Monday, September 24, 2018

Urban Quest LODO

This past weekend, we decided to do an Urban Quest.  It was similar to an escape room, but we got to walk around LODO for a couple of hours.  I have heard it is similar to geocaching, but without all of the GPS stuff and there are no physical items to uncover.

Our quest started at 19th and Blake and the directions were all based on streets and compass directions (North, South, East, and West).  The markers were various buildings and sculptures.  The  clues were a little confusing, but fortunately hints were provided along the way.  Of 17 clues, we only had to skip 2, but we did use a lot of hints.

The quest took 2 hours, which felt like a long time.  We started around 5:00 PM on Sunday and did not finish until a little after 7:00 PM.  In retrospect, we should have stopped for dinner half way through instead of waiting until the end.  We should have also carried water.  Finally we probably should have gotten bird scooters for the kids.  Even my feet started to get tired after 2 hours on concrete in Crocs.

Only one of the clues was not accessible due to construction.

Overall it was a lot of fun and an interesting way to see a city.  I would consider doing one in another city if I had a window of time to kill, but not necessarily as a site seeing guide.  I think it would be a fun activity for a kids birthday party.

Tuesday, September 18, 2018


This past weekend, I had the pleasure of flying out with the wife and kids to attend my sister's wedding.  It was really well planned and well attended.  We flew in on Wednesday night and the events unfolded through the weekend.

Mendhi was done in the city at the Darbar Grill off of Lexington.  Of course it was mostly women, but as the driver for the ladies, I did attend.  There were around 40 people in attendance.  The ladies doing the mendhi were good, but it was a slow process.  The food was pretty good.

Simi's puja was Friday morning in my parent's suite at the Doubletree in Sommerset, NJ.  The priest was really good and the whole event was less than 20 people.  The food afterwards was really good, but we did order too much and tried to stash it in everybody's mini refrigerators.

The Sangheet was Friday night at the Mirabelle ballroom at the Doubletree.  My girls enjoyed decorating the venue in the afternoon.  The evening included some speeches and my daughters welcome dance.  Food was Middle Eastern and catered by Sahara.  This event was attended by about 150 folks.

The wedding itself was Saturday night and held at The Palace in Sommerset, NJ.  This was an amazing venue with a tremendous staff.  We did pictures in the afternoon, then the ceremony on an outdoor mandap, then appetizers inside, followed by speeches, dinner and reception inside.  There were about 250 people in attendance.

There was enough to do in the area to keep ourselves entertained.  There was an indoor pool.  The fitness center was reasonably appointed with cardio machines and dumbbells up to 50#.  They also had a basketball court and tennis court with racquets and balls at the front desk.

While playing outside, my daughter gave me her gold earrings for safekeeping while we played.  After the game, the girls headed over early to get their hair done.  It was at this point that my wife reminded me to bring her earrings which I realized had leaped out of my pocket and hopefully were still on the court.  Scrambling downstairs, I recruited everybody in the lobby to help me search the courts.  Earring 1 was found in about 5 minutes, but was thoroughly smashed.  Earring 2 was found by the same guy in less than 20 minutes and was thankfully intact.  At that point, I claimed success and headed to the front desk to hopefully find some pliers and repair earring 1.  The maintenance guy came up with his tools and fortunately had some needle nose pliers that got close enough.  The biggest stressor during this whole ordeal was the realization that the earrings were a gift from their maternal grandmother who passed away last year.  I could not have been in any more trouble than not recovering the earrings.
- - - - - - -
> [Set exercise]: Substitute "Darbar Restaurant" for "Darbar Grill" in the part of the blog excerpt starting with "This past weekend, I" and going on through "was pretty good.", and write that part out again.

> [Supplied material]:
- - - - - - -
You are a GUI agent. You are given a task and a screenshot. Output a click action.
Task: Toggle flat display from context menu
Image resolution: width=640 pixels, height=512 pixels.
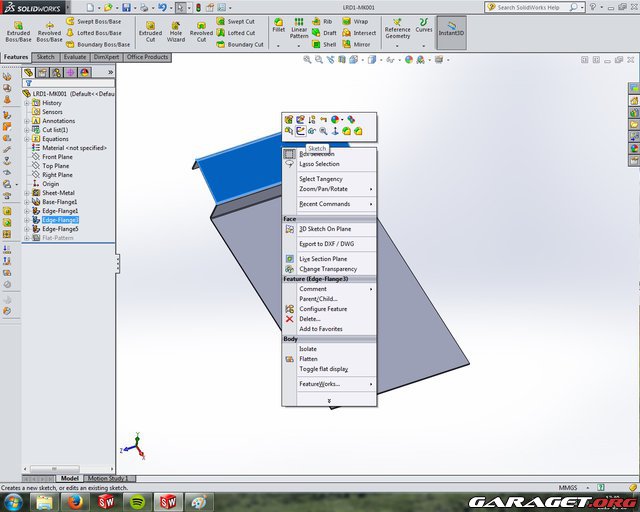tap(323, 369)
- - - - - - -
> [Exercise output]:
This past weekend, I had the pleasure of flying out with the wife and kids to attend my sister's wedding.  It was really well planned and well attended.  We flew in on Wednesday night and the events unfolded through the weekend.

Mendhi was done in the city at the Darbar Restaurant off of Lexington.  Of course it was mostly women, but as the driver for the ladies, I did attend.  There were around 40 people in attendance.  The ladies doing the mendhi were good, but it was a slow process.  The food was pretty good.